Calling all bookworms — a (leisure) reading list for National Book Month

books stacked on a yellow background
Photo by Matthew Modoono/Northeastern University

October is National Book Month.

With a full schedule of activities on the docket for students, summertime leisure has dissolved into thin air — replaced with the mad rush of a school year and its familiar sequence of lectures, homework and exams.

But even amid the hustle and bustle of the fall semester, there’s always time to relax and recharge with a good book.  

For the more literary-minded Huskies, for whom the fall semester and seasonal change is an opportunity to curl up in a nook, there are plenty of titles to sift through.
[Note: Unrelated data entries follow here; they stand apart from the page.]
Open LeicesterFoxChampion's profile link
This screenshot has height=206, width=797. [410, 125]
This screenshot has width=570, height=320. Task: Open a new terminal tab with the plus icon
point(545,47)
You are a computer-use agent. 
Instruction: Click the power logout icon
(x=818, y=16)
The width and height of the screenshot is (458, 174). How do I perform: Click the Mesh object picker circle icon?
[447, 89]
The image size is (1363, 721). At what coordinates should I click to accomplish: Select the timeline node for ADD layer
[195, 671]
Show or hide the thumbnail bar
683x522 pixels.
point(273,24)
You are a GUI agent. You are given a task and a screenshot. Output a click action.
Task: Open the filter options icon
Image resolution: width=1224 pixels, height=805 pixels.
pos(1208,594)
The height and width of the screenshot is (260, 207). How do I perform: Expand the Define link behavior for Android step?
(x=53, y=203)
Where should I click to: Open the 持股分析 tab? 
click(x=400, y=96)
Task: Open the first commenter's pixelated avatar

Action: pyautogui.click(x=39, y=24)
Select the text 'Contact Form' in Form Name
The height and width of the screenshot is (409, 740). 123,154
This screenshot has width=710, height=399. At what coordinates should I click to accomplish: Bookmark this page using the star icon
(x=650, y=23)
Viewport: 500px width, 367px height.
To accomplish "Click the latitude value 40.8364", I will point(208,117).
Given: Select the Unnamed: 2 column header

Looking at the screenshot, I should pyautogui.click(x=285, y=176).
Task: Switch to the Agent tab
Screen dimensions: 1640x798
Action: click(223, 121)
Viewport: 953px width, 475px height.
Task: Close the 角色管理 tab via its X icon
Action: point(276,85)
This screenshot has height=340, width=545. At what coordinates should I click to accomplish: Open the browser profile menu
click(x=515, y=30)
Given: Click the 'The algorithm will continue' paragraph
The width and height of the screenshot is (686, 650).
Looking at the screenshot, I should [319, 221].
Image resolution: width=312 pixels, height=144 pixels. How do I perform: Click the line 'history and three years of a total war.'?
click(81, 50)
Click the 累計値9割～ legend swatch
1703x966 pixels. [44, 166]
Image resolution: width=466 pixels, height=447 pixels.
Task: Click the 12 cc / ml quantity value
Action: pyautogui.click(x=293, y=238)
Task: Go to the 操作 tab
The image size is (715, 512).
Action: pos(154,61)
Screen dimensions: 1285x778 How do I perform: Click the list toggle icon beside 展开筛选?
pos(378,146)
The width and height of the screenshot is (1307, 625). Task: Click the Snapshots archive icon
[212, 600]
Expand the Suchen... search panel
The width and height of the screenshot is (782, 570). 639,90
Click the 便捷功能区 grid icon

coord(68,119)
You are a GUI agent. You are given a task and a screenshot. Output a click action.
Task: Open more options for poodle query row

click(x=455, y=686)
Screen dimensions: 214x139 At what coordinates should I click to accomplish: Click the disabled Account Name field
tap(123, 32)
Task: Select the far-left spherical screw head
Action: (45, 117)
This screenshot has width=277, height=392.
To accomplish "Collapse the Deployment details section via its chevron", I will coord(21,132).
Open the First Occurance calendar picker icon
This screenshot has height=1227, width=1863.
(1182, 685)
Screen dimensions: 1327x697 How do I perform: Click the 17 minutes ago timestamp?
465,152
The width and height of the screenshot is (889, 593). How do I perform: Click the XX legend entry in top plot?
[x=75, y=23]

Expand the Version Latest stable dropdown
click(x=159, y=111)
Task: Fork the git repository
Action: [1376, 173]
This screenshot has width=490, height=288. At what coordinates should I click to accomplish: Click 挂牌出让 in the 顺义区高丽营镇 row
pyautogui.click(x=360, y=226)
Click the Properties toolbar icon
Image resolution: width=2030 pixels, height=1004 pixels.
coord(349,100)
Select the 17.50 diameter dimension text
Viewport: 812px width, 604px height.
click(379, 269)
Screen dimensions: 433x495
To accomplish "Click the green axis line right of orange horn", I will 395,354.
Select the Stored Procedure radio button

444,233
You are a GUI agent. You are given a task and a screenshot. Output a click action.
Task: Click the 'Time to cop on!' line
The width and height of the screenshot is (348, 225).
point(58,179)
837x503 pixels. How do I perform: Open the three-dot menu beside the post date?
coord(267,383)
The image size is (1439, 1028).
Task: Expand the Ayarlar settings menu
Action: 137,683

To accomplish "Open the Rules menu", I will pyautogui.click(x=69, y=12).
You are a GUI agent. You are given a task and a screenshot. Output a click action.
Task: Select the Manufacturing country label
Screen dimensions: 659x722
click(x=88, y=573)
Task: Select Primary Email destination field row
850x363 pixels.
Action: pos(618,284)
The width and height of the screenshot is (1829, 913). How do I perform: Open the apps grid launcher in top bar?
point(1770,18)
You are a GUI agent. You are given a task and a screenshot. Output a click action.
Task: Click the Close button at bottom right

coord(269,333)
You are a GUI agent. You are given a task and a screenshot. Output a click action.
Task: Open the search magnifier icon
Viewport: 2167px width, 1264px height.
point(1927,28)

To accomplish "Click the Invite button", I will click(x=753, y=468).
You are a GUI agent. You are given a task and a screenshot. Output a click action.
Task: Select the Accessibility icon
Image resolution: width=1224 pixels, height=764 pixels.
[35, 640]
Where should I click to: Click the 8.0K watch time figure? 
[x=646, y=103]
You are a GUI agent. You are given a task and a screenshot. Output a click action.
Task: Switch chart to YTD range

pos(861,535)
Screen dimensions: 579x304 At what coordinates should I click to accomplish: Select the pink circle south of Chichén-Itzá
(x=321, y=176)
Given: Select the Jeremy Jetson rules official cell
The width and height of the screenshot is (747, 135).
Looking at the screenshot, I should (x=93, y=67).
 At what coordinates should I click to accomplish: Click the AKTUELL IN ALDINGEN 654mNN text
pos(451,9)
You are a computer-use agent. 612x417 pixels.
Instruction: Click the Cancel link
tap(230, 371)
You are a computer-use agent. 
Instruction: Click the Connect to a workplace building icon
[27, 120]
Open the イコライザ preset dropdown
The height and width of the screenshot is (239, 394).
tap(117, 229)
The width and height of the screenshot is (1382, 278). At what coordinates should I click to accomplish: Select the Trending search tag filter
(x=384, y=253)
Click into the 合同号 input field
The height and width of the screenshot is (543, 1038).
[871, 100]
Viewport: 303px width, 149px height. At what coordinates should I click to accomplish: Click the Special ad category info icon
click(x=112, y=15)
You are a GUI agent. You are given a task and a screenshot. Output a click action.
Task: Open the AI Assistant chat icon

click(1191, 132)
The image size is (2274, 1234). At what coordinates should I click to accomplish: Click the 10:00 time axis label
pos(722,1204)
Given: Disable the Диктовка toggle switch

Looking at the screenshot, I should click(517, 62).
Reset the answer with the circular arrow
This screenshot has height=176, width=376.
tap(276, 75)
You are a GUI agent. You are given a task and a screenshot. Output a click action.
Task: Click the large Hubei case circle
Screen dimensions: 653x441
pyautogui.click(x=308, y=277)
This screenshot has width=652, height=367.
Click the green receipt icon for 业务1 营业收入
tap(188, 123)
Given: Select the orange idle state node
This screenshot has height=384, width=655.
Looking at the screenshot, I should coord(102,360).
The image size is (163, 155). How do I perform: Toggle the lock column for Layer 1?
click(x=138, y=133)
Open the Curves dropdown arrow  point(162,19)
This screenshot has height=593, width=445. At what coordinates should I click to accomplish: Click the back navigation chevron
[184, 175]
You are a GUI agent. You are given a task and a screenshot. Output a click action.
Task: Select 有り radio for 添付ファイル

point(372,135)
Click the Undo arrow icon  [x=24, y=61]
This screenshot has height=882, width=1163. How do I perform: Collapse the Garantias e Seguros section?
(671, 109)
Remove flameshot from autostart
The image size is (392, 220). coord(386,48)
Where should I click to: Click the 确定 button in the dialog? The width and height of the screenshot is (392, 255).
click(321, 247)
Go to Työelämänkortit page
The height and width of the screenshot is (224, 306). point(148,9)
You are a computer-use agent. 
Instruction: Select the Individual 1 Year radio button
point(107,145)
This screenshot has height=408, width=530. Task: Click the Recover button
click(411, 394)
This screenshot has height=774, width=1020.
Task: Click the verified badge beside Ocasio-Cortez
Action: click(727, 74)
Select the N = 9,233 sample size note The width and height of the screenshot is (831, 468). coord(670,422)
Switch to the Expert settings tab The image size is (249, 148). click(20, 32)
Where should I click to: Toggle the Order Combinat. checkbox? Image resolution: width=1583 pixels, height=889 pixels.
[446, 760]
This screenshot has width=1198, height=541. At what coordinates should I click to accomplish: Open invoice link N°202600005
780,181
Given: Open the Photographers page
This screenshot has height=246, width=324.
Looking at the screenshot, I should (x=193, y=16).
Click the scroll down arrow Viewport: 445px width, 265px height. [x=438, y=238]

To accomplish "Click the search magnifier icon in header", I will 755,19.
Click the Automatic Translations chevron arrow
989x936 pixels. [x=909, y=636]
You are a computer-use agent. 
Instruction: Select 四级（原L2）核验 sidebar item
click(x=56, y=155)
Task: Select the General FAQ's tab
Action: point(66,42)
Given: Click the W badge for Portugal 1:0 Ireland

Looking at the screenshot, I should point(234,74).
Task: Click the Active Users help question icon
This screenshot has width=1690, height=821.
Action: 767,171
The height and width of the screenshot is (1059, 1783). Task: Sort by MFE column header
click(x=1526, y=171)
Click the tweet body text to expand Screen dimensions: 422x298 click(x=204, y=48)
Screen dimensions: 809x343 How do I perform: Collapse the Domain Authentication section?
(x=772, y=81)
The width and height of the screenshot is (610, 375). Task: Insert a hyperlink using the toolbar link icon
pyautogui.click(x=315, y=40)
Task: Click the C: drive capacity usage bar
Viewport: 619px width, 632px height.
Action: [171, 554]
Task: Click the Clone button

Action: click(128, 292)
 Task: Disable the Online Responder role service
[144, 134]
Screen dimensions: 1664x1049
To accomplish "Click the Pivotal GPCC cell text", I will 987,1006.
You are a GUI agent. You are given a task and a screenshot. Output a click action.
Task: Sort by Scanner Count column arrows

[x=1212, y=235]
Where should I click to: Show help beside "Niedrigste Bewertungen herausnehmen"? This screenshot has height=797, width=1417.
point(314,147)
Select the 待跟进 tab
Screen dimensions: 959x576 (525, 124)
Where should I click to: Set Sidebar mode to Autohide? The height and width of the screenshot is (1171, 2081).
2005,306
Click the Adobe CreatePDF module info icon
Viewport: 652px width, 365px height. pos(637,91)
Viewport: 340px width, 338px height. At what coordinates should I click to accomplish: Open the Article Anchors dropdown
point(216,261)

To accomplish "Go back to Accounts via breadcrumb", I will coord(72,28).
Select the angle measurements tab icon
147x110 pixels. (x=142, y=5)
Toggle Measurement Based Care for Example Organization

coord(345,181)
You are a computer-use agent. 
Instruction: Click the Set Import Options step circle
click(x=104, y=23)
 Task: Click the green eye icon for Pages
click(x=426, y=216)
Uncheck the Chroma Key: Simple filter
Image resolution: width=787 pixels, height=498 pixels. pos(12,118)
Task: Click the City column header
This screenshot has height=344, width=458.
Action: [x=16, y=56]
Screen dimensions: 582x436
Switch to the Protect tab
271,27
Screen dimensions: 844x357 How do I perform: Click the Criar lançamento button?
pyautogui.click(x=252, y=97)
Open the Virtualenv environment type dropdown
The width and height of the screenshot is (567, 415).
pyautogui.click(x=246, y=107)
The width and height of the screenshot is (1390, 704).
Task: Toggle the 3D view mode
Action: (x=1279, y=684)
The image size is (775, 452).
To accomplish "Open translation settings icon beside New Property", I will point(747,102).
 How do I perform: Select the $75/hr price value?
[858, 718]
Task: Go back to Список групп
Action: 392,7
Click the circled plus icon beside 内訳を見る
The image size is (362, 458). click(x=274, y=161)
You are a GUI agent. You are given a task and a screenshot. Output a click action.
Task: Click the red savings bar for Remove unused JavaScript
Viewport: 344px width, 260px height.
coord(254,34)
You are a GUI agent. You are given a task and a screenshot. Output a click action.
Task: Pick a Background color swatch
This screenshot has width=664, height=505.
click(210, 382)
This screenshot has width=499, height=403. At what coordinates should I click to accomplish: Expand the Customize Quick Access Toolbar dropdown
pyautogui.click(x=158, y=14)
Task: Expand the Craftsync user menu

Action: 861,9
Northeastern Global News reached out to our campus librarians and others in the know to put together a book list for inquiring readers. 

All blurbs are taken from book covers, with credit to the publishers. 

Fiction

Babel: An Arcane History by R. F. Kuang

“From award-winning author R. F. Kuang comes ‘Babel,’ a historical fantasy epic that grapples with student revolutions, colonial resistance, and the use of language and translation as the dominating tool of the British Empire.”

Last Night at the Telegraph Club by Melinda Lo

“A story of love and duty set in San Francisco’s Chinatown during the Red Scare.”

Murder Your Employer by Rupert Holmes

“A devilish thriller with a killer concept: The McMasters Conservatory for the Applied Arts, a luxurious, clandestine college dedicated to the fine art of murder where earnest students study how best to ‘delete’ their most deserving victim.”

The Only Good Indians by Stephen Graham Jones

“The creeping horror of Paul Tremblay meets Tommy Orange’s ‘There There’ in a dark novel of revenge, cultural identity, and the cost of breaking from tradition in this latest novel from the Jordan Peele of horror literature, Stephen Graham Jones.”

River Sing Me Home by Eleanor Shearer

“Her search begins with an ending.…

The master of the Providence plantation in Barbados gathers his slaves and announces the king has decreed an end to slavery. As of the following day, the Emancipation Act of 1834 will come into effect. The cries of joy fall silent when he announces that they are no longer his slaves; they are now his apprentices. No one can leave. They must work for him for another six years. Freedom is just another name for the life they have always lived. So Rachel runs…”

Siren Queen by Nghi Vo

“‘Siren Queen’ offers up an enthralling exploration of an outsider achieving stardom on her own terms, in a fantastical Hollywood where the monsters are real and the magic of the silver screen illuminates every page.”

Nonfiction

Brace for Impact by Gabe Montesanti

“A powerful and redemptive story of how the dazzling world of roller derby helped one young woman transform her fear and self-doubt into gutsy, big-hearted, adventurous living.”

Fuzz: When Nature Breaks the Law by Mary Roach

“What’s to be done about a jaywalking moose? A bear caught breaking and entering? A murderous tree? Three hundred years ago, animals that broke the law would be assigned legal representation and put on trial. The answers are best found not in jurisprudence but in science: the curious science of human-wildlife conflict, a discipline at the crossroads of human behavior and wildlife biology.”

I’m Glad My Mom Died by Jennette McCurdy

“A heartbreaking and hilarious memoir by iCarly and Sam & Cat star Jennette McCurdy about her struggles as a former child actor — including eating disorders, addiction, and a complicated relationship with her overbearing mother — and how she retook control of her life.”

Overdue: Reckoning with the Public Library by Amanda Oliver

“Who are libraries for, how have they evolved, and why do they fill so many roles in our society today?

Based on firsthand experiences from six years of professional work as a librarian in high-poverty neighborhoods of Washington, D.C., as well as interviews and research, ‘Overdue’ begins with Oliver’s first day at an ‘unusual’ branch: Northwest One…”

Shine Bright: A Very Personal History of Black Women in Pop by Danyel Smith

“American pop music is arguably this country’s greatest cultural contribution to the world, and its singular voice and virtuosity were created by a shining thread of Black women geniuses stretching back to the country’s founding. This is their surprising, heartbreaking, soaring story — written by one of the preeminent cultural critics of her generation.

South to America: A Journey Below the Mason Dixon to Understand the Soul of a Nation by Imani Perry

“An essential, surprising journey through the history, rituals, and landscapes of the American South — and a revelatory argument for why you must understand the South in order to understand America.”